What is expected | Here are the records. Write out exactly the lines between the one holding "Choose Task Analysis collection type" and the one holding "Click the Feedback", inclusive.

Start of Task input

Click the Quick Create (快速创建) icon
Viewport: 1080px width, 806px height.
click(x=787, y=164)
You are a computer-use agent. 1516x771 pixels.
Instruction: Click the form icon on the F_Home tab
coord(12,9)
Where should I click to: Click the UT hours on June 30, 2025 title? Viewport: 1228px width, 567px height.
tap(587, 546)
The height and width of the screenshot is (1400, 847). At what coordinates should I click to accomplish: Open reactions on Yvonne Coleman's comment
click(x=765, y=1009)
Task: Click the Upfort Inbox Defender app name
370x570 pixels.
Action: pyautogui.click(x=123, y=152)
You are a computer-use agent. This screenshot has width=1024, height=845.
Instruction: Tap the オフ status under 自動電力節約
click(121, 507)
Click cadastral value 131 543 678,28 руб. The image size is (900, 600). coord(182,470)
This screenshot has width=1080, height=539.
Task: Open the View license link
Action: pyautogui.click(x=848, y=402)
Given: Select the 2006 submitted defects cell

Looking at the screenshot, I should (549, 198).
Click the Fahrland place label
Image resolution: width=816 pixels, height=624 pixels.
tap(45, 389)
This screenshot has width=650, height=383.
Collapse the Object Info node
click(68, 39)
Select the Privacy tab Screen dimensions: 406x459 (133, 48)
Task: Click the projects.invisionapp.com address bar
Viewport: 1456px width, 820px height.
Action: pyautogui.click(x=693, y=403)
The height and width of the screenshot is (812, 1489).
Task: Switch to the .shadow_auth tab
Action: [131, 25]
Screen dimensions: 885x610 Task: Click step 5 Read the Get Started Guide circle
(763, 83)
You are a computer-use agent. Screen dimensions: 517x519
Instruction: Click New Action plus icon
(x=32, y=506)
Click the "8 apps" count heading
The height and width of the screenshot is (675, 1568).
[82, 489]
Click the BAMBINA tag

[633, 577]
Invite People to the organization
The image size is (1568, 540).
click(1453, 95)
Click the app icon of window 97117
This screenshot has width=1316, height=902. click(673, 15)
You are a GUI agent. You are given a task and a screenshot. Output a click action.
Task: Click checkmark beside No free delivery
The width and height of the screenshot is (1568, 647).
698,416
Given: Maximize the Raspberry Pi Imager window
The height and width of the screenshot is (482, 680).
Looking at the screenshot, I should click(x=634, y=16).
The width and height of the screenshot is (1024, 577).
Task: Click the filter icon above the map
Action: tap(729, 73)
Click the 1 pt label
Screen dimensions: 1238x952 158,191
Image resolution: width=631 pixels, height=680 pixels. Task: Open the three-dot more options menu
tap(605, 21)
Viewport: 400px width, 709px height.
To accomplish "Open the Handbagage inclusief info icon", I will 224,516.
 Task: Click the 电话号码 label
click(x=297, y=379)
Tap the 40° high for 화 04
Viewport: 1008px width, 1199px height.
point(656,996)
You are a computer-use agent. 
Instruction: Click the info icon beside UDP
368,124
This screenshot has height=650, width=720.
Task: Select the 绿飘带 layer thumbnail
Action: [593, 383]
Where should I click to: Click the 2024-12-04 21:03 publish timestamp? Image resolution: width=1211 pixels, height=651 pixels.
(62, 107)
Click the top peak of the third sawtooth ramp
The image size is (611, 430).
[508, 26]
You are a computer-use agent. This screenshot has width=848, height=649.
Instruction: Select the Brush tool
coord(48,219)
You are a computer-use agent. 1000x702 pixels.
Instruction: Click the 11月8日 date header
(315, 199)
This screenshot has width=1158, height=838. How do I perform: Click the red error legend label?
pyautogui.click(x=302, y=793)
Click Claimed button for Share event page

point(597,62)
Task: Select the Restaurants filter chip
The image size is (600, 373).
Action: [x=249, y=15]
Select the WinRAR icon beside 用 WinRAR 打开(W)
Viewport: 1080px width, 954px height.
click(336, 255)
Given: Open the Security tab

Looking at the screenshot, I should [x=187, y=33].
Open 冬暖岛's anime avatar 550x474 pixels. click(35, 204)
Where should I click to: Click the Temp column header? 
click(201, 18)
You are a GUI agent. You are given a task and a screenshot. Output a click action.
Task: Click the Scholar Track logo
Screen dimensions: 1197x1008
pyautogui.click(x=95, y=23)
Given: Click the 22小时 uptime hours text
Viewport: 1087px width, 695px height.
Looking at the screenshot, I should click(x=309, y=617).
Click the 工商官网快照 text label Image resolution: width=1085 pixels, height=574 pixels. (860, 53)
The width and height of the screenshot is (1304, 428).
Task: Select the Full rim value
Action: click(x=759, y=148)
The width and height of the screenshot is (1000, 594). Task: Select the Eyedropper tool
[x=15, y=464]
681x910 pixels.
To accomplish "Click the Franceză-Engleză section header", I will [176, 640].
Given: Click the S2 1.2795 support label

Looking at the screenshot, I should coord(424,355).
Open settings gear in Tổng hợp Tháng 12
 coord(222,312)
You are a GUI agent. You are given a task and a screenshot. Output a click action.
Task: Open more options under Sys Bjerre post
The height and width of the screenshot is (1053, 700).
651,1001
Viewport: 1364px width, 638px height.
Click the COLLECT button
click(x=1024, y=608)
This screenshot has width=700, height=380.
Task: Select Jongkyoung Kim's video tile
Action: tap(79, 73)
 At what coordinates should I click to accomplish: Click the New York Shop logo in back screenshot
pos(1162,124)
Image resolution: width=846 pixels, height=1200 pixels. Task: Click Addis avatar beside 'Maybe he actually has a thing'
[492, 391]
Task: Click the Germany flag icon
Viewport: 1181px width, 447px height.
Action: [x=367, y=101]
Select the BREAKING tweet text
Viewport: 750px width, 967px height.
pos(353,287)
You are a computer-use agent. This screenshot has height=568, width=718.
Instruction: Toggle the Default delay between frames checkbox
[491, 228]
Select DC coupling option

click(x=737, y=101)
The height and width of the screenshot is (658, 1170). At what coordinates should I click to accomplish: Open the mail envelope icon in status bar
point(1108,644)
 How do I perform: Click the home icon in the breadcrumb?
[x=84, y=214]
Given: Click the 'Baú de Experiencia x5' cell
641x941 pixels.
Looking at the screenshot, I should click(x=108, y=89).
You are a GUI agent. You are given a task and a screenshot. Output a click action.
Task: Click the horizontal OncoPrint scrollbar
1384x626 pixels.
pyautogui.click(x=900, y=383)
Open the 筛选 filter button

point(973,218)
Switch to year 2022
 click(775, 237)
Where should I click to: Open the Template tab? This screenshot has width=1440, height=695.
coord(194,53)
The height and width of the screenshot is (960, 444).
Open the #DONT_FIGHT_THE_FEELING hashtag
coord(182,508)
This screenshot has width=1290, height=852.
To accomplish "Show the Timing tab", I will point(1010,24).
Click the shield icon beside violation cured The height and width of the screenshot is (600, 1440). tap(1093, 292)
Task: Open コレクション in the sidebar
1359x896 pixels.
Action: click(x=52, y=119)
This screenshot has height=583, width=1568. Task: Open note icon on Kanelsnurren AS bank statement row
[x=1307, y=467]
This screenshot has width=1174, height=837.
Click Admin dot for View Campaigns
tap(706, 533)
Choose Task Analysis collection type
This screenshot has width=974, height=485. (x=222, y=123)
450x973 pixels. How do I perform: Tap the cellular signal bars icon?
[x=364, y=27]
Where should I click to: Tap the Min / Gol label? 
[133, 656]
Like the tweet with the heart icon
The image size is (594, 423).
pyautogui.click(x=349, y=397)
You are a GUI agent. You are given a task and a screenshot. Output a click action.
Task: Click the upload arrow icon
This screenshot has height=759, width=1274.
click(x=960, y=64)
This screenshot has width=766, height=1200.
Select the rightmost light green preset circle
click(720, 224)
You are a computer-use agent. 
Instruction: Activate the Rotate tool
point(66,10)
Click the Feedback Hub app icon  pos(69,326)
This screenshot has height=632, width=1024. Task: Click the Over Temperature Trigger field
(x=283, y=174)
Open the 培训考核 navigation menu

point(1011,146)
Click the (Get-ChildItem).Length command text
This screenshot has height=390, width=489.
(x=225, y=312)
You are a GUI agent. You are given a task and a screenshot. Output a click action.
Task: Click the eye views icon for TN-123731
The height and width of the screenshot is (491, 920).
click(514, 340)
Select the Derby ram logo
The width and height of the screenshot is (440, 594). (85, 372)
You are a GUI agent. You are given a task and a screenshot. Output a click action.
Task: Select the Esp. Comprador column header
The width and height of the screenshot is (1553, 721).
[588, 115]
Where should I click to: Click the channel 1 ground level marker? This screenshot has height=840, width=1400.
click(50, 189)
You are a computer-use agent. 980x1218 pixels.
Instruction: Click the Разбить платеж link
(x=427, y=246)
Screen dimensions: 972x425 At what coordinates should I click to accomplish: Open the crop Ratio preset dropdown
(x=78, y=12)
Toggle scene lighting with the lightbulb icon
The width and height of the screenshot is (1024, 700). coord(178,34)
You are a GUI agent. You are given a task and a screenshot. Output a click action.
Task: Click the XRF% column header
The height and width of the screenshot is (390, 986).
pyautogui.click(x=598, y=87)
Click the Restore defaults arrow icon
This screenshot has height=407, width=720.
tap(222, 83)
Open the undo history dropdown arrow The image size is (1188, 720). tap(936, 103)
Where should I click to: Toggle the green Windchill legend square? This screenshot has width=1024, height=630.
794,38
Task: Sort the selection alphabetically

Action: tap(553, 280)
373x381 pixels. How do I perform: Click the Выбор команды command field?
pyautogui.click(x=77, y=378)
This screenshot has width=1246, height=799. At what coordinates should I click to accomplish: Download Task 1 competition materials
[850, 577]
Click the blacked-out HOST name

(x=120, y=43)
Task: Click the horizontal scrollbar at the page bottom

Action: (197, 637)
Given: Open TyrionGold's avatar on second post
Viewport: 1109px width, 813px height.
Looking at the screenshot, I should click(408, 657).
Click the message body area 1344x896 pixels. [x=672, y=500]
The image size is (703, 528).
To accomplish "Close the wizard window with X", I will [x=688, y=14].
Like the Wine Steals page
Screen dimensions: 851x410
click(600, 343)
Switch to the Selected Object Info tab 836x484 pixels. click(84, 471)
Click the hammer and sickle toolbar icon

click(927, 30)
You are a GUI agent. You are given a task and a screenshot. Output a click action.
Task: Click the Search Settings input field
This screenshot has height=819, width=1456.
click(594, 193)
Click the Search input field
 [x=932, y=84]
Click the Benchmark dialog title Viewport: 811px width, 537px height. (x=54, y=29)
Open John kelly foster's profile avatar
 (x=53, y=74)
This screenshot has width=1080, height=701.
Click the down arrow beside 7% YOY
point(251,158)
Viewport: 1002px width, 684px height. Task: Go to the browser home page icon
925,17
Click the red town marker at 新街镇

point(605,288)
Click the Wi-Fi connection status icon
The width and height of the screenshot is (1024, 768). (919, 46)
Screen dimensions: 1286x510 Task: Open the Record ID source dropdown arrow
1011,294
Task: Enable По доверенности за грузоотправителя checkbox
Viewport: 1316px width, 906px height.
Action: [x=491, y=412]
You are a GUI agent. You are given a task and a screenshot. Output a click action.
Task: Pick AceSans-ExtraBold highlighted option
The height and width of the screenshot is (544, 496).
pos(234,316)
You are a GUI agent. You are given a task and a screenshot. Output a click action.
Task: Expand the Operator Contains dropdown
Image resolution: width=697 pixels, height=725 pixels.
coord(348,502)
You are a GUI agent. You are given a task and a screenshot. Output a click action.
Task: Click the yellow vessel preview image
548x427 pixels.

End of Task input

Completed exercise |
Choose Task Analysis collection type
This screenshot has width=974, height=485. (x=222, y=123)
450x973 pixels. How do I perform: Tap the cellular signal bars icon?
[x=364, y=27]
Where should I click to: Tap the Min / Gol label? 
[133, 656]
Like the tweet with the heart icon
The image size is (594, 423).
pyautogui.click(x=349, y=397)
You are a GUI agent. You are given a task and a screenshot. Output a click action.
Task: Click the upload arrow icon
This screenshot has height=759, width=1274.
click(x=960, y=64)
This screenshot has width=766, height=1200.
Select the rightmost light green preset circle
click(720, 224)
You are a computer-use agent. 
Instruction: Activate the Rotate tool
point(66,10)
Click the Feedback Hub app icon  pos(69,326)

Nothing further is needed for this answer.